All the Government's promises are based on factors outside its control
The new Programme for Government is basically a statement of aspirations, writes Colm McCarthy
Published 15/05/2016 | 02:30
The formation of the new Government has avoided, according to Friday's Red C poll, a second general election which would have produced another hung Dail and little change from February's result. There would have been some form of minority government anyway.
The 160-page Programme for Government released on Thursday will prove less reliable, as a guide to future policy, than its predecessors. Previous programmes were agreed by incoming coalition governments possessed of a Dail majority and thus able to pass the required measures. This Government's programme is more a statement of aspirations for which parliamentary support may not be forthcoming. Paradoxically, it is much longer than the 2011 plan, a model of brevity at just 64 pages. The 2016 version has a Late Late Show flavour, with goodie-bags for innumerable lobby groups and interests, and a relaxed approach to the financial capacity of the State to sustain extra commitments on spending and tax cuts.

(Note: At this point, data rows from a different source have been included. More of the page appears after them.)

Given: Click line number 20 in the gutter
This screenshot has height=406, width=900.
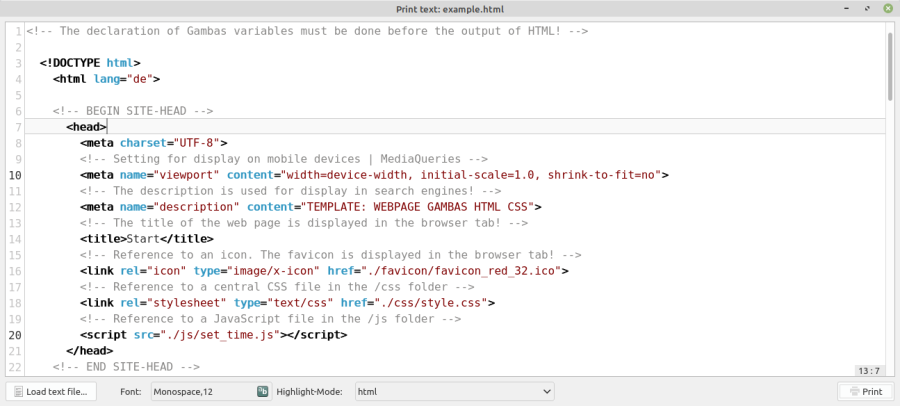Looking at the screenshot, I should (15, 335).
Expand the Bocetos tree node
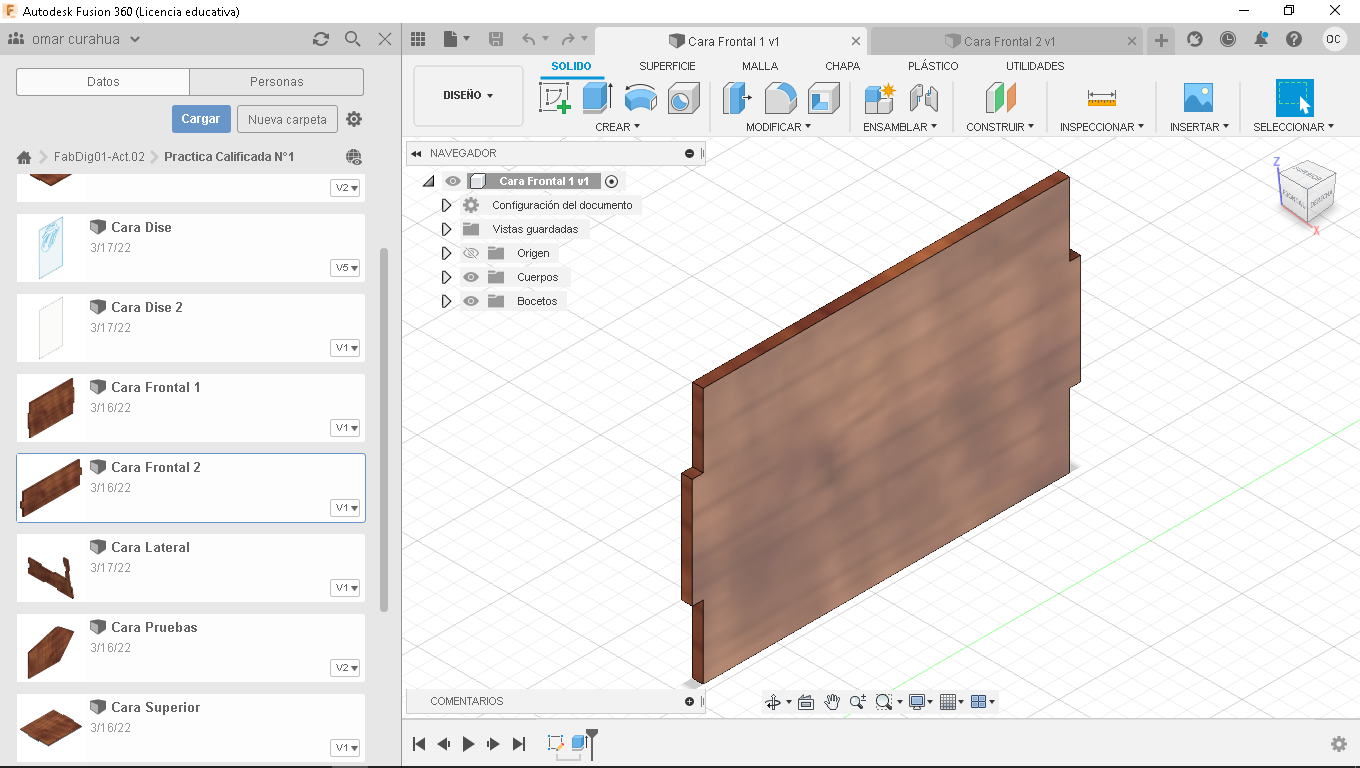 446,301
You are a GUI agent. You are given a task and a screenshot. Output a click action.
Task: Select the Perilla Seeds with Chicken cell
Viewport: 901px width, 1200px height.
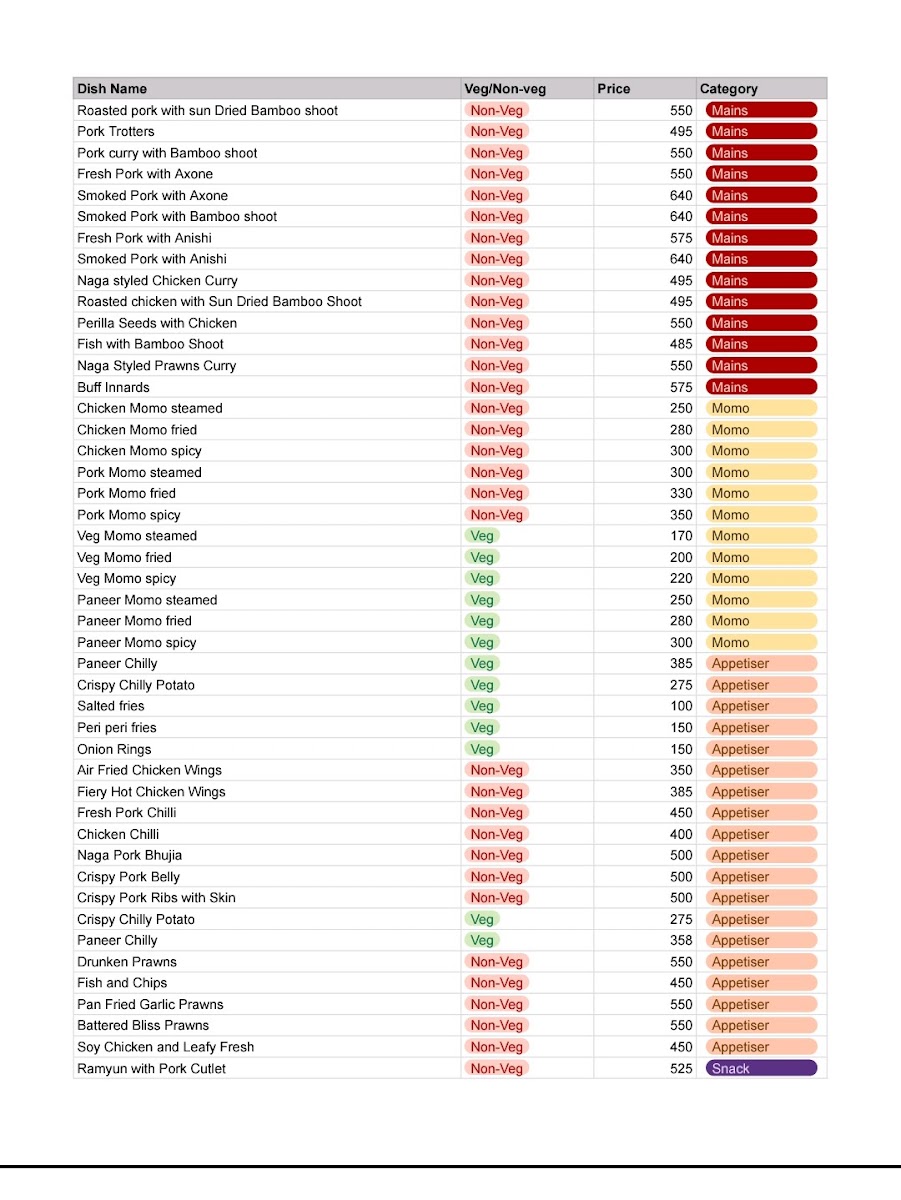[x=267, y=323]
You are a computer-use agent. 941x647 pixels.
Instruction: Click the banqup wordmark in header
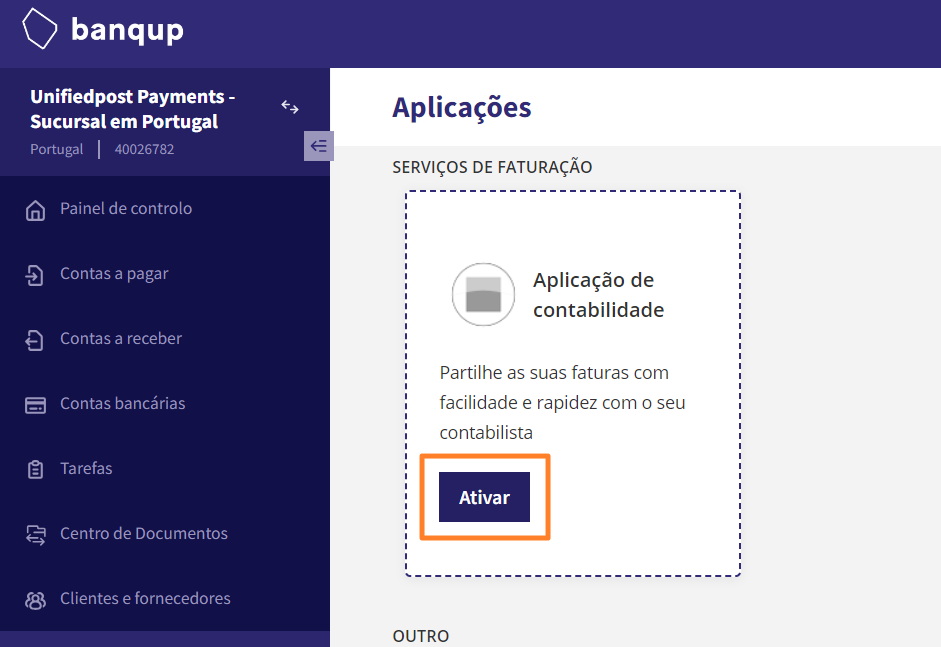[x=127, y=30]
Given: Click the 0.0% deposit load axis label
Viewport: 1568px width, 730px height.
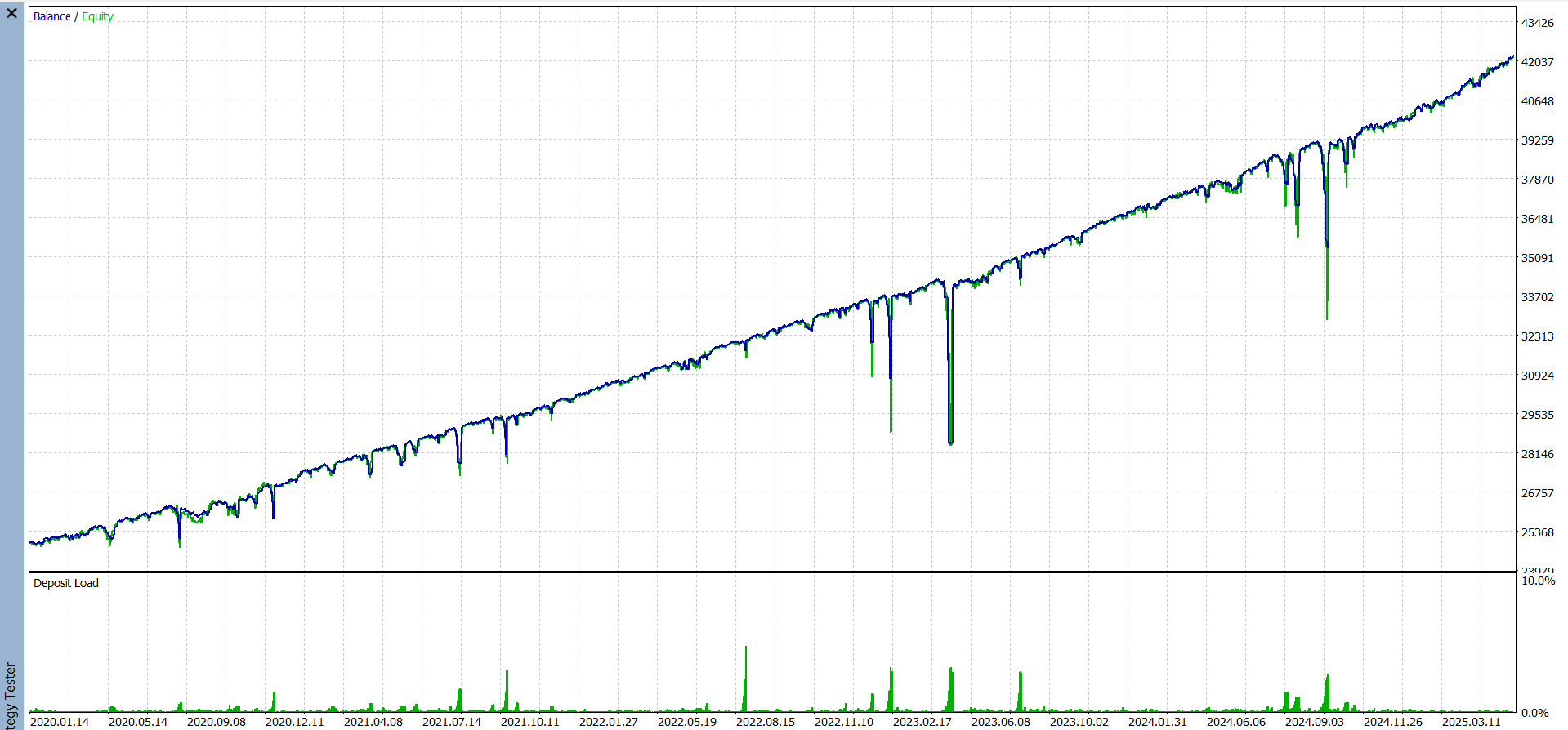Looking at the screenshot, I should coord(1534,713).
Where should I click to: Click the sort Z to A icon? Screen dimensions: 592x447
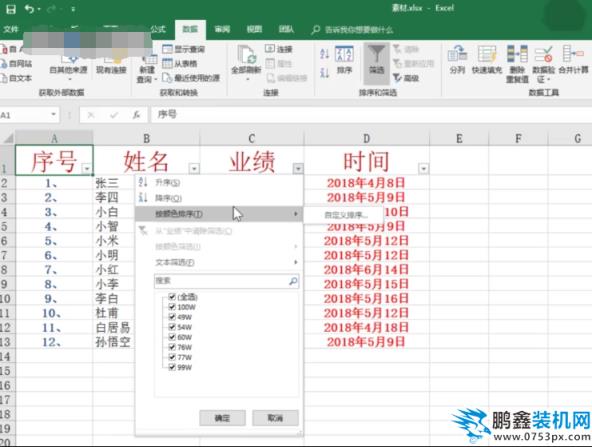(325, 72)
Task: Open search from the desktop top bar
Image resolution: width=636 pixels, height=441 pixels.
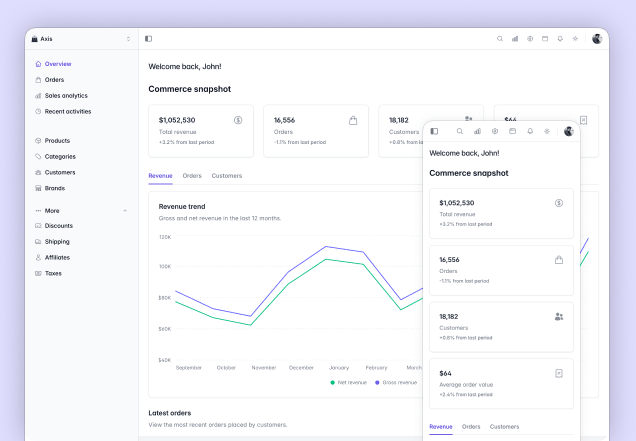Action: 500,39
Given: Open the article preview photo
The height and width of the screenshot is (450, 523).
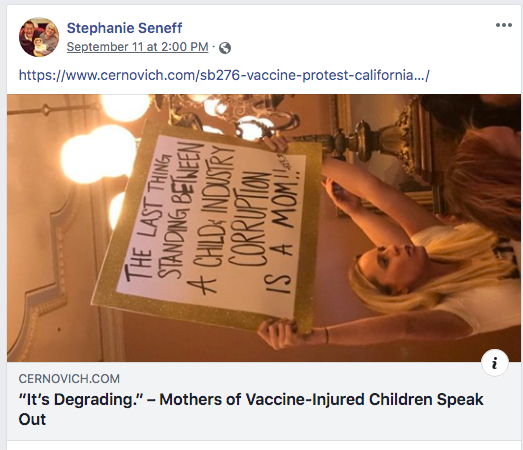Looking at the screenshot, I should click(x=264, y=228).
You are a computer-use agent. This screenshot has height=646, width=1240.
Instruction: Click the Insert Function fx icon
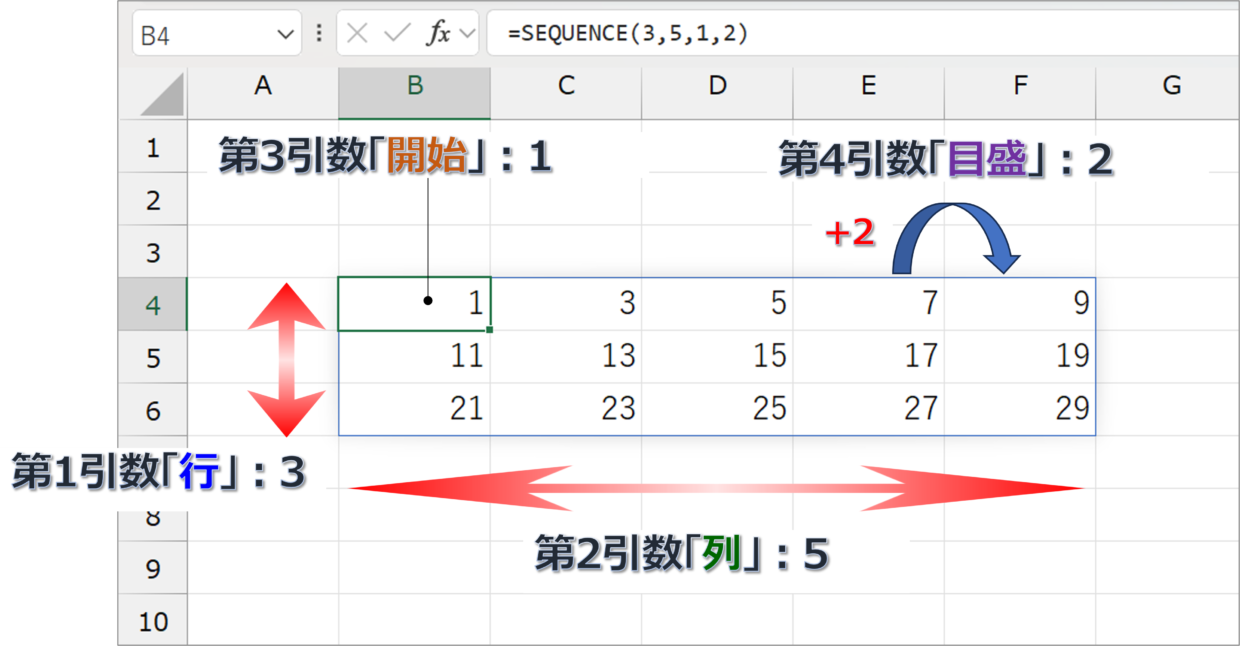(x=438, y=34)
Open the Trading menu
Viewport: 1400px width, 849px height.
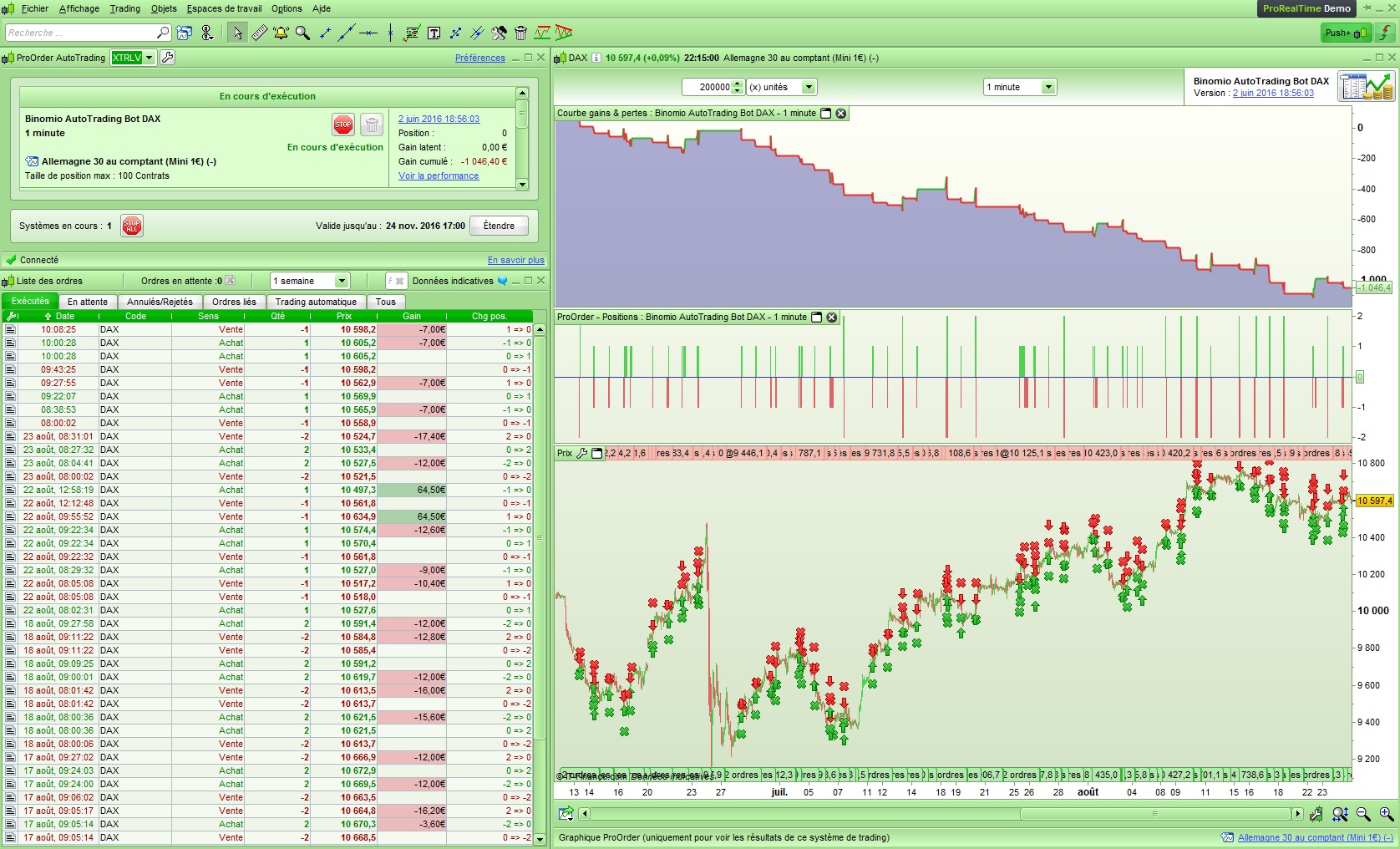124,8
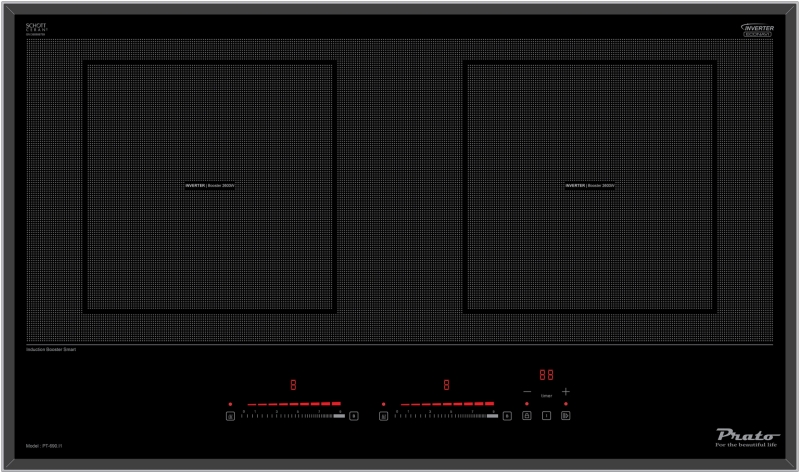The height and width of the screenshot is (472, 800).
Task: Tap the left zone red level display
Action: (x=293, y=384)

The extra spending will add €6.75bn per annum by 2021, with about half that figure again for the additional cost of tax reductions. Whether the total €10bn per annum becomes available over the next five years depends largely on the buoyancy of government revenue: only if the economy continues to expand at a decent rate will the numbers add up. The programme is in effect a plan to distribute resources whose availability is not guaranteed.